Physical activity and health

Gregory Colman, Dhaval Dave

08 May 2013



Physical activity is a problem for many high-income nations:

  • Half of all US adults do not engage in sufficient leisure-time physical activity outside of their work (based on data from the 2011 Behavioural Risk Factor Surveillance System-BRFSS) and about 25% of US citizens are not physically active at all;

This high prevalence of physical inactivity is not just confined to the US:

  • A survey of 15 countries in the EU found that about two-thirds of the adult population did not participate in recommended levels of physical activity (World Health Organization 2006).

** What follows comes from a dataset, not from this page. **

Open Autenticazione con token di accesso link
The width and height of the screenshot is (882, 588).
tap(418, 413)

In reaction, the public health sector has mobilised resources to propose policies to promote physical activity. The US Surgeon General, for instance, released its first report on physical activity in 1996 (US Department of Health and Human Services 1996), noting recommendations for people of all ages to include at least 30 minutes of moderately intensive physical activity on most, if not all, days of the week. Similar guidelines were also adopted by the World Health Organization in 2002. The US Surgeon General’s Report further acknowledged that, for most individuals, activity levels which are of more vigorous intensity or of longer duration would impart even greater health benefits. Healthy People 2020, which provides science-based national objectives for improving population health in the US, includes key objectives relating to reducing the proportion of adults with no leisure-time physical activity and increasing the proportion of adults who meet current federal physical activity guidelines by 10%.

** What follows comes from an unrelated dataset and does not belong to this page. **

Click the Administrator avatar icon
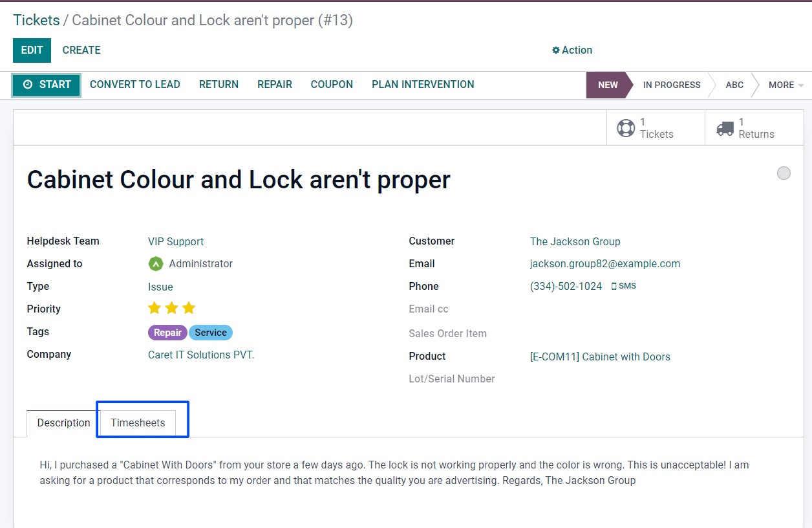 tap(156, 264)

In the EU, 41 guidelines have been put forward to ensure consistency and integration of individual member policies. These suggest priorities for policies and call for cooperation among the relevant public and private actors to promote increased physical activity.

The research basis for public policy

All of these calls to action and guidelines are predicated on the potential health-promoting effects of physical activity. The US Surgeon General’s report, for instance, had concluded that physical activity is protective of many of the risk factors for heart disease, such as obesity, high blood pressure, and a rapid pulse, as well as reducing the incidence of associated morbidities such as Type 2 diabetes, angina, heart attack, and stroke. Warburton, Nicol, and Bredin (2006) also provide an excellent review of some of the literature linking physical activity with morbidity and mortality. 

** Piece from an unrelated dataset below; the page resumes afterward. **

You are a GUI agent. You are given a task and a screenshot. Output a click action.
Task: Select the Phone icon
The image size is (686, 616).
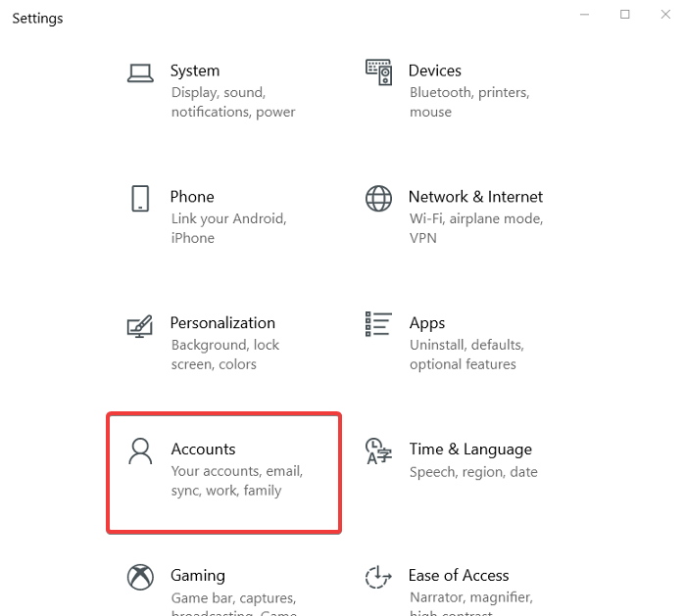click(x=141, y=198)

However, the studies upon which these conclusions and reviews rest are limited:

  • While the effects found in randomised controlled studies are plausibly causal, they may lack external validity since such studies are often based on small, convenience samples of individuals whose behaviour may not necessarily generalise to the overall population (Arroll and Beaglehole 1992, Kelley and McClellan 1994).
  • Studies that have utilised population-based samples, while are able to capture generalisable and representative effects, often lack internal validity.

They generally do not control for the many confounding factors that affect both physical activity as well as health, and it is not clear whether results can be considered causal (Sherman et al. 1994, Hu et al. 2007).

For instance, a person may have inherited a tendency to worry about his health or the individual may be relatively more forward-looking or risk-averse, which would cause him to watch his diet as well as to exercise, or persons who have poorer health for other reasons may find it more difficult to be active.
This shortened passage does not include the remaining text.